By Barde

Seven comments

Barde (1977)

Along with the excellent works of Alan Stivell, this album effectively introduced celtic music in Quebec. It was the first LP where whistle, concertina and other instruments not normally found in Quebec could be heard. It is my belief that Barde really started the crave for celtic and mostly so Irish music. The Trowie Burn medley is brilliant.

"Angus Rankin"

The third part of the set on cut 9 is labeled "Angus Rankin". It’s a great reel and I was surprised to see that it wasn’t listed in the abc. The Reverend’s Tune Finder identified it as "Sandy MacIntyre’s Trip To Boston". Barde plays it here with the A and B parts reversed.

Check out Barde’s web site (link below), especially the review by Garnet Rogers and recent information about the availability of this album on iTunes and Amazon MP3.
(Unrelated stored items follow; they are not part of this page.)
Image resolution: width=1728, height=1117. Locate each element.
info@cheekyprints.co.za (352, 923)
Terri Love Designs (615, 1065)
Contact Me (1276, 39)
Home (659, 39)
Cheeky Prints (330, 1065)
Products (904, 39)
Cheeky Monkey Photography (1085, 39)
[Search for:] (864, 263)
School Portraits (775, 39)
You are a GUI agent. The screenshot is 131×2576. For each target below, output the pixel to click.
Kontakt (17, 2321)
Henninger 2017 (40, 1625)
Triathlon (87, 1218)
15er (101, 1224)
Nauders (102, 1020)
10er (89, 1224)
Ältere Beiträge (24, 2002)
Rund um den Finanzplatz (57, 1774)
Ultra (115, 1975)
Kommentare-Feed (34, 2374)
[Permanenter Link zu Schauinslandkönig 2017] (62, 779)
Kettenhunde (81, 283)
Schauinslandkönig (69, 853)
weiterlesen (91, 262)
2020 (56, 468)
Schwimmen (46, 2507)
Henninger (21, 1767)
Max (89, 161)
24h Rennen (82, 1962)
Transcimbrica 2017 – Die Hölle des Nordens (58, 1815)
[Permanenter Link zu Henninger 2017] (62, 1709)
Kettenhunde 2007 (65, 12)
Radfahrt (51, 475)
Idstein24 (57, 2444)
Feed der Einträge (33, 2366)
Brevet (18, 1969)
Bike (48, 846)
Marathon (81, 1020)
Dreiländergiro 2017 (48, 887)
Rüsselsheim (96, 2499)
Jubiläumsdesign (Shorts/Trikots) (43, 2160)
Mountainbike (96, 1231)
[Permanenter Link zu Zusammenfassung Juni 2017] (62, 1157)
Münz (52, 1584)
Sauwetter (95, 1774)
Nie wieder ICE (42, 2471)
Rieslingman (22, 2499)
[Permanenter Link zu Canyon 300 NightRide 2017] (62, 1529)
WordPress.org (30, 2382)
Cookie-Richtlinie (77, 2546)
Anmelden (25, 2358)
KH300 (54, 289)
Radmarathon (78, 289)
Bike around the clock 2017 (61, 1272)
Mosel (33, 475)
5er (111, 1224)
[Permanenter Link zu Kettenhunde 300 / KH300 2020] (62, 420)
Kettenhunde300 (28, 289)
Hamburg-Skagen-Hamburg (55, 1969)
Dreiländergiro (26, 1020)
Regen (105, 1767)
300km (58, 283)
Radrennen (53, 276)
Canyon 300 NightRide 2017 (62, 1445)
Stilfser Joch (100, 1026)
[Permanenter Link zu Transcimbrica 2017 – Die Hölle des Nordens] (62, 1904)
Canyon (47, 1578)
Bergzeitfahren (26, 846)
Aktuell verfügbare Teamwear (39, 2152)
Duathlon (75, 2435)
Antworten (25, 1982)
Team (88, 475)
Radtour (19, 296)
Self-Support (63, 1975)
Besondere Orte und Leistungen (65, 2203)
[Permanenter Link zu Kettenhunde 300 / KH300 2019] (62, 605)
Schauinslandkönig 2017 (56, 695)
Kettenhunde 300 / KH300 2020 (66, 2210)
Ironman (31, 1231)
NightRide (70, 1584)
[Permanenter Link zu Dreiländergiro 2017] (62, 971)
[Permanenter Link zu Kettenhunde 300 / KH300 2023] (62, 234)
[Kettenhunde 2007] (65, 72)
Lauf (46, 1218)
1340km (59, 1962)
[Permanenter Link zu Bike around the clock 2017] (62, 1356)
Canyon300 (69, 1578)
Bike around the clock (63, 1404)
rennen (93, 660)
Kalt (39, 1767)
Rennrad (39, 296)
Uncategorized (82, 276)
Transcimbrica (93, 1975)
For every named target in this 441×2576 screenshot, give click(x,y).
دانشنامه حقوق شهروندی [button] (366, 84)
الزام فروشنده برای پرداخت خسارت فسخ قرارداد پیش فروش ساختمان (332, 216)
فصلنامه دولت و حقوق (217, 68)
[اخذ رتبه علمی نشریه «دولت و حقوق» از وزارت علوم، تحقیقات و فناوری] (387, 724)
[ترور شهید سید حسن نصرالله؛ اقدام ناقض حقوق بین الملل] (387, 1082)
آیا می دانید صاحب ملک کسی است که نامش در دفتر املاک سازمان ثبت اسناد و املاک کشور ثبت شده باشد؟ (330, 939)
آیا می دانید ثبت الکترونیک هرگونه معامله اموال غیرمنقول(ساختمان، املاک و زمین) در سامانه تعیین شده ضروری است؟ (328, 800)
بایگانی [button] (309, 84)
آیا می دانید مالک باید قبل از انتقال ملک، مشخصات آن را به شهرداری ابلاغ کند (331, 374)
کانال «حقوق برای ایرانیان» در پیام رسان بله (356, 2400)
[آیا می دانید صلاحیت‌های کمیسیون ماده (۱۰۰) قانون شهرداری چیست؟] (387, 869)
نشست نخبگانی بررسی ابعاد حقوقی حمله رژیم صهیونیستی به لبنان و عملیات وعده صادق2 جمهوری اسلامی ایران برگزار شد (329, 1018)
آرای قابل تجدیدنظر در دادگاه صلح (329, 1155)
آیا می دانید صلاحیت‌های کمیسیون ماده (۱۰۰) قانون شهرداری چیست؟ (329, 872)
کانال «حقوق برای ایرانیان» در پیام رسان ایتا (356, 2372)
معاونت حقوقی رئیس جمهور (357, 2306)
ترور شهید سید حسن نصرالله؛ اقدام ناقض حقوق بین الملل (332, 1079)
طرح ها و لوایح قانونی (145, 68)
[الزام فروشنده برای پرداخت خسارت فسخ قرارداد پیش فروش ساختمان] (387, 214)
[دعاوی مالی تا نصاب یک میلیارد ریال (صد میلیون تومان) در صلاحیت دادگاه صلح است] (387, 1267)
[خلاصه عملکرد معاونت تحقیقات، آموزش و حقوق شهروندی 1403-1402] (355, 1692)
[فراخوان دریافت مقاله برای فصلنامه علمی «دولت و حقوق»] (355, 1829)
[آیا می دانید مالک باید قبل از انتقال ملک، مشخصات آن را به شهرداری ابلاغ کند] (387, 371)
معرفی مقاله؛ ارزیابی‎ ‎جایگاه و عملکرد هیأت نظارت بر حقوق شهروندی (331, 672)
Nothing in particular to add

I was very pleased to see that Barde’s fine work on this tune was already in the database here. The singing on their version is so beautiful. Their work was such a fine amalgam of French-tradition or Acadian songs, such as Trois hommes noirs and A la claire fontaine, and Celtic instrumentation and melody. One of my favourite pieces is "Jenny’s Rambles," which to my mind reflects the life and death of someone, but that’s my own interpretation. I hope no one minds that I’m ‘rambling’ on not only the band as a whole but a bit on the other LP. A few years ago I saw Pierre Guérin, the band’s excellent guitarist, in the lobby of our arts centre; I don’t know how I recognised him since I’d only ever seen the band portraits on the covers of the LPs, but I did. 30 years later. He confirmed.

I agree but hadn’t thought of it that Barde may have been the start of the Celtic-lust in Canada and Quebec. I even prefer slightly some of their versions of songs to others’ versions, or at least find them equal. For e.g., "Kid on the Mountain" on *Images* (ih-MAHJs, not the English pronunciation), is very lively with the strong guitar lead-in and the perky tin whistle. Similarly I find Fanny Poer of the present discussion seminal in its sympathetic vocals.